Copy the following rows verbatim, reproducing every line precisely as it appears.

···

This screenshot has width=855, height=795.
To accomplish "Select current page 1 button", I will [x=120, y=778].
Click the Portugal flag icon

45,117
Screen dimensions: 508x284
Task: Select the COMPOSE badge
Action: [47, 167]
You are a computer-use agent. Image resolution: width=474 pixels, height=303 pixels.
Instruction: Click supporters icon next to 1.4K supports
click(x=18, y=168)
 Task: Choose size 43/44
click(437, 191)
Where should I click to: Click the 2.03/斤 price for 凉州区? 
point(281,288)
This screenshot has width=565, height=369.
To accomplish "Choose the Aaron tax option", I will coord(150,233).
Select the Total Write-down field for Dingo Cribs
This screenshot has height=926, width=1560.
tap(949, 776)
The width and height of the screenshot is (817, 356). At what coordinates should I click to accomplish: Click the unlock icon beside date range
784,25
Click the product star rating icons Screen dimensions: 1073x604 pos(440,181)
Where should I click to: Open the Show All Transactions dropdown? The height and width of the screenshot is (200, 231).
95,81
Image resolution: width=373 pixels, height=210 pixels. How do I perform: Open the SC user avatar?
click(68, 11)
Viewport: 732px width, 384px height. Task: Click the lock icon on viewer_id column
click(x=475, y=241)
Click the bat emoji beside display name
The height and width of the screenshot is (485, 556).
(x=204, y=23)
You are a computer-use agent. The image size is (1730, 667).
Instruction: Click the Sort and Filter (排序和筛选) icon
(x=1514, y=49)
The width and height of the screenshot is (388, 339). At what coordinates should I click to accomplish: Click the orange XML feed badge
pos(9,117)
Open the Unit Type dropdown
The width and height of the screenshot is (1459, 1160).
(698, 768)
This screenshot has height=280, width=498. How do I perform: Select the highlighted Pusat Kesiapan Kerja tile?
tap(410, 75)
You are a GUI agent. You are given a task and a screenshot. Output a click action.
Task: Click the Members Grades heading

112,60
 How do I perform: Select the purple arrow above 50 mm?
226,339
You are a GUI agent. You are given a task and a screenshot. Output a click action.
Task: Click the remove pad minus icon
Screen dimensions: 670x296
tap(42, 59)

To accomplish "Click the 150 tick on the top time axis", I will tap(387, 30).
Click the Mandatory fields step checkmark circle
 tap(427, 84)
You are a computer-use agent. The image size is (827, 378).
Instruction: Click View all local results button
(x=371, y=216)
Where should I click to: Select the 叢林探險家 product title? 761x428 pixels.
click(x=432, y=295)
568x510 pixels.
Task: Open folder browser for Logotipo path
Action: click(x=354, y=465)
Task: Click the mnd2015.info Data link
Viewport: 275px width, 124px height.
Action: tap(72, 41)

···

EXPECTED OUTPUT —
This screenshot has width=855, height=795.
To accomplish "Select current page 1 button", I will [x=120, y=778].
Click the Portugal flag icon

45,117
Screen dimensions: 508x284
Task: Select the COMPOSE badge
Action: [47, 167]
You are a computer-use agent. Image resolution: width=474 pixels, height=303 pixels.
Instruction: Click supporters icon next to 1.4K supports
click(x=18, y=168)
 Task: Choose size 43/44
click(437, 191)
Where should I click to: Click the 2.03/斤 price for 凉州区? 
point(281,288)
This screenshot has width=565, height=369.
To accomplish "Choose the Aaron tax option", I will coord(150,233).
Select the Total Write-down field for Dingo Cribs
This screenshot has height=926, width=1560.
tap(949, 776)
The width and height of the screenshot is (817, 356). At what coordinates should I click to accomplish: Click the unlock icon beside date range
784,25
Click the product star rating icons Screen dimensions: 1073x604 pos(440,181)
Where should I click to: Open the Show All Transactions dropdown? The height and width of the screenshot is (200, 231).
95,81
Image resolution: width=373 pixels, height=210 pixels. How do I perform: Open the SC user avatar?
click(68, 11)
Viewport: 732px width, 384px height. Task: Click the lock icon on viewer_id column
click(x=475, y=241)
Click the bat emoji beside display name
The height and width of the screenshot is (485, 556).
(x=204, y=23)
You are a computer-use agent. The image size is (1730, 667).
Instruction: Click the Sort and Filter (排序和筛选) icon
(x=1514, y=49)
The width and height of the screenshot is (388, 339). At what coordinates should I click to accomplish: Click the orange XML feed badge
pos(9,117)
Open the Unit Type dropdown
The width and height of the screenshot is (1459, 1160).
(698, 768)
This screenshot has height=280, width=498. How do I perform: Select the highlighted Pusat Kesiapan Kerja tile?
tap(410, 75)
You are a GUI agent. You are given a task and a screenshot. Output a click action.
Task: Click the Members Grades heading

112,60
 How do I perform: Select the purple arrow above 50 mm?
226,339
You are a GUI agent. You are given a task and a screenshot. Output a click action.
Task: Click the remove pad minus icon
Screen dimensions: 670x296
tap(42, 59)

To accomplish "Click the 150 tick on the top time axis", I will tap(387, 30).
Click the Mandatory fields step checkmark circle
 tap(427, 84)
You are a computer-use agent. The image size is (827, 378).
Instruction: Click View all local results button
(x=371, y=216)
Where should I click to: Select the 叢林探險家 product title? 761x428 pixels.
click(x=432, y=295)
568x510 pixels.
Task: Open folder browser for Logotipo path
Action: click(x=354, y=465)
Task: Click the mnd2015.info Data link
Viewport: 275px width, 124px height.
Action: tap(72, 41)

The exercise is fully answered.